Retinoic Acid Agonists for Attenuation of Doxorubicin-Induced Cardiotoxicity

SHORT DESCRIPTION

A method for preventing cardiotoxicity in patients undergoing anthracycline-based chemotherapy using retinoic acid receptor gamma (RARG) agonists.

INVENTORS

• Paul W Burridge*, PhD
  • Associate Professor, Pharmacology, Northwestern University Feinberg School of Medicine

* Principal Investigator

NU Tech ID: 2017-174

 

IP STATUS

Issued US patent 11,135,236

 

DEVELOPMENT STAGE

TRL-5 Prototype Validated in Relevant Environment: The technology showed robust performance in both in vitro cardiomyocyte assays and an in vivo doxorubicin mouse model.

BACKGROUND

Anthracycline chemotherapeutic agents like doxorubicin are widely used for treating various cancers but have well-established dose-dependent cardiotoxicity. Current treatment regimens are dose-limited to prevent heart failure, but may still fail to adequately protect cardiac tissue during therapy. This unmet clinical need calls for a novel approach that safeguards cardiac function while preserving anticancer efficacy.

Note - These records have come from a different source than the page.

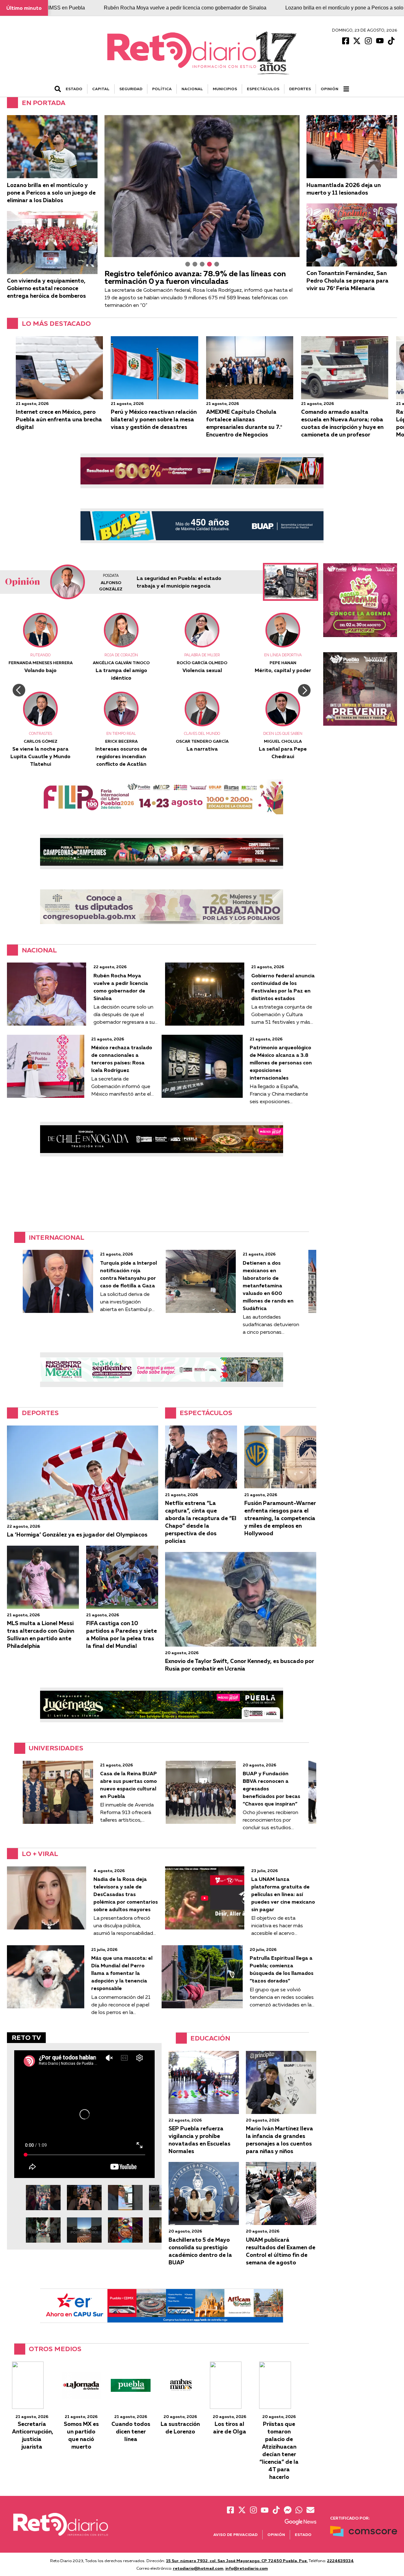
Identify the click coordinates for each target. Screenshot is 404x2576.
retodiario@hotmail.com (198, 2568)
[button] (187, 264)
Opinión (329, 88)
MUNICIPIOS (225, 88)
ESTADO (74, 88)
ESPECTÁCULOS (263, 88)
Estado (303, 2534)
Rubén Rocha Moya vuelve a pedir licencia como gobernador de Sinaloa (185, 7)
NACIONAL (192, 88)
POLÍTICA (162, 88)
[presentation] (19, 690)
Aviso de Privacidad (235, 2534)
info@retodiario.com (246, 2568)
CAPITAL (101, 88)
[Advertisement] (161, 1194)
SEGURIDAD (130, 88)
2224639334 (340, 2560)
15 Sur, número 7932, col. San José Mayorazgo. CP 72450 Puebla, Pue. (237, 2560)
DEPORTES (300, 88)
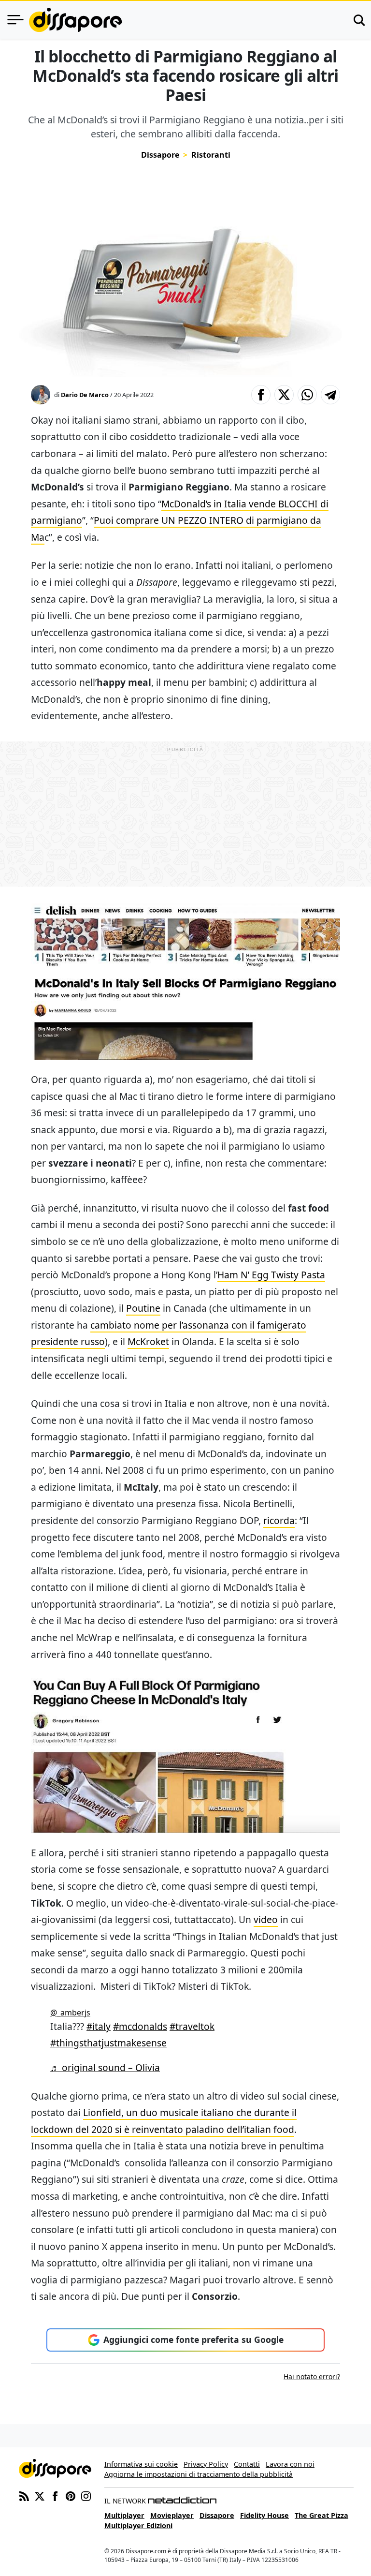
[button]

Magdy et al. use a rs2229774 doxorubicin-induced cardiotoxicity patient-specific model to functionally validate the role of this RARG variant as predictive of patients experiencing cardiotoxicity. They go on to demonstrate that RARG agonists attenuate doxorubicin-induced cardiotoxicity in human and mouse models.

ABSTRACT

This technology arises from a key discovery that identified common variants in RARG that leaves patients more susceptible to doxorubicin-induced cardiotoxicity. Thus, selective retinoic acid receptor agonists that activate RARG signaling were found to protect cardiomyocytes from doxorubicin-induced toxicity. In vitro, treatment with the RARG agonists increased the half-maximal lethal dose of doxorubicin by approximately 7-fold. In vivo, co-administration of RARG agonists with doxorubicin maintained significantly higher cardiac function in mice compared with vehicle controls. Importantly, the treatment did not compromise doxorubicin’s anticancer efficacy and even enhanced its effects in certain breast cancer cell lines.

APPLICATIONS

• Cardiotoxicity Mitigation: Protects heart function during anthracycline chemotherapy, particularly in pediatric populations who are especially vulnerable.
• Combination Therapy: RARG agonists administered before, during, or after anthracycline chemotherapy to prevent or treat developing cardiotoxicity.
• Enhanced Chemotherapy Regimen: Enables higher cumulative doses of anthracycline chemotherapy for enhanced anticancer treatment.

ADVANTAGES

• Enhances Cell Viability: Increases LD50 by approximately 7-fold in cardiomyocytes.
• Protects Cardiac Function: Demonstrates significant improvement in cardiac performance in preclinical models.
• Preserved Anticancer Efficacy: Does not reduce and may even enhance doxorubicin effectiveness.

PUBLICATIONS

• Magdy et al., RARG variant predictive of doxorubicin-induced cardiotoxicity identifies a cardioprotective therapy, Cell Stem Cell, 2021 Dec 2, 28(12): 2076-2089.